Não é de surpreender que muitas empresas se mostrem céticas sobre os benefícios de investir em uma fragrância distintiva, enquanto outras prefiram manter seus experimentos olfativos em sigilo. Ainda assim, os grandes nomes do setor, como Firmenich, Givaudan, Symrise e, em particular, IFF preveem a expansão do mercado caso consigam reunir pesquisas suficientes para provar definitivamente que os aromas evocam respostas emocionais específicas que preparam os consumidores para gastar.

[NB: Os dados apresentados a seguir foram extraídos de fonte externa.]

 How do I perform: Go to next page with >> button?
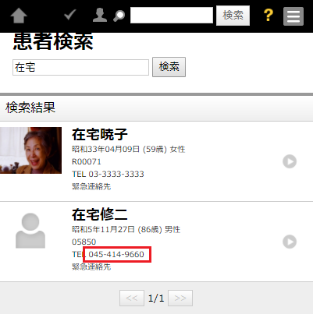click(180, 298)
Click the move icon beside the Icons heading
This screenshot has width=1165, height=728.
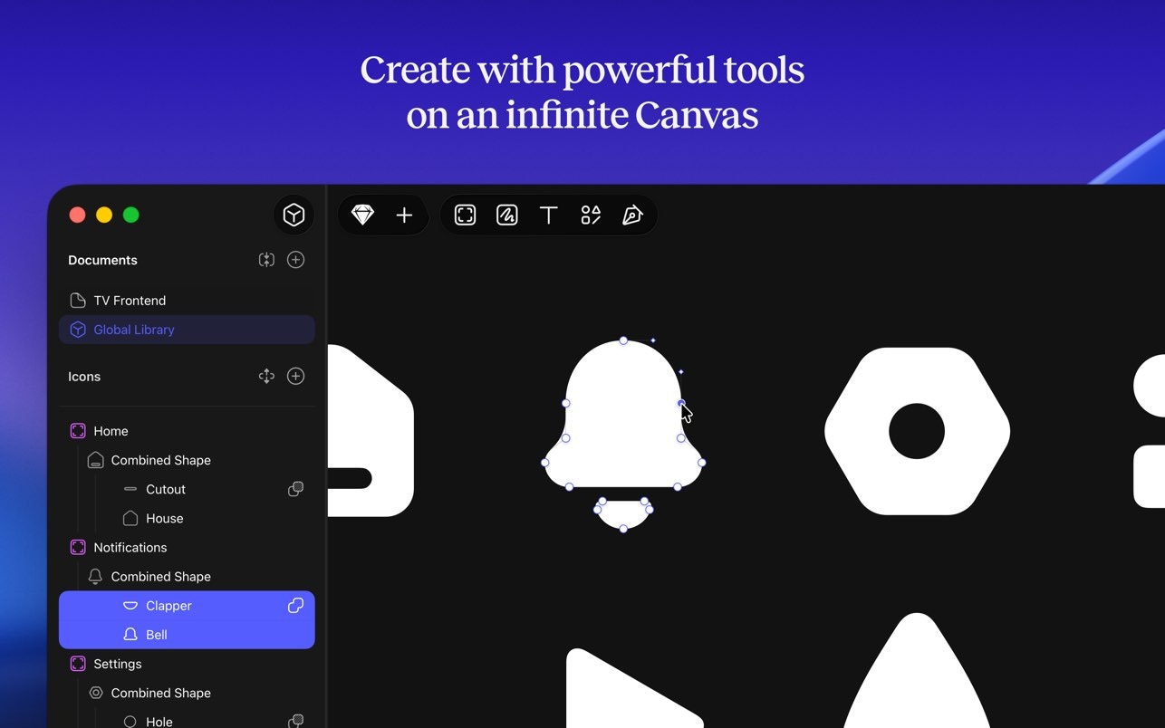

E, embora haja muita discussão dentro do setor sobre os benefícios potenciais de uma experiência olfativa artificialmente arquitetada para vários produtos, – telefones celulares aromatizados são uma área quente, assim como o aproveitamento pelas empresas aéreas – as empresas de fragrâncias tiveram poucas oportunidades de colocar seus talentos à prova. (A colaboração da Visa com a IFF em um cartão de crédito aromatizado a ser lançado é uma notável exceção.)
Isso poderia estar para mudar, uma vez que as evidências da poderosa relação entre o bulbo olfatório e o sistema límbico do cérebro, a parte que lida com memórias e emoções, parecem ser cada vez mais convincentes. Em 2007, o Raymond Poincaré Hospital, em Garches, França, em colaboração com a IFF e a organização sem fins lucrativos Cosmetic Executive Women, experimentou usar fragrâncias em pacientes que haviam sofrido traumas graves e perdido a memória ou até a fala. Um paciente, que havia perdido a capacidade de falar após um acidente de moto, murmurou suas primeiras palavras após ser sentir cheiro de alcatrão. (Depois de nove meses sem conseguir falar, sua primeira palavra foi “alcatrão”.) Outro paciente, após sair de 12 meses de coma, disse algumas palavras depois que os funcionários do hospital o fizeram sentir o cheiro de um pão que o havia marcado na infância.
Avanços na tecnologia de dispersão e na “coleta” de aromas, ou seja, na capacidade de desconstruir compostos aromáticos e recriá-los, permitem que os perfumistas atualmente possam produzir praticamente qualquer aroma. Como documentado no livro “Brand Sense”, de Martin Lindstrom, uma investigação da Rolls-Royce sobre queixas de clientes sobre a perda do senso de excelência nos carros de luxo apontou para o aroma como culpado. A montadora reagiu com um “projeto químico” para criar o cheiro do Silver Cloud 1965. “No total, foram encontrados 800 elementos separados”, escreve Lindstrom, incluindo gasolina, o revestimento usado sob o carro e feltro. O cheiro agora é aplicado embaixo dos assentos de cada carro que sai da linha de produção. Em 2003, a Cadillac começou a colocar aromas no couro de seus bancos. Chamaram a essência de Nuance.
Embora os moradores do Sister Thomas pareçam ser camundongos de laboratório para um segmento em expansão, Carter vê a aromatização como ferramenta para remodelar ambientalmente o centro das cidades americanas. Jovanovic pode ter resumido melhor, enquanto pulverizava o L ‘ Eau Vert du Bronx du Sur em um banheiro coletivo: “É um impacto no comportamento na esfera social!”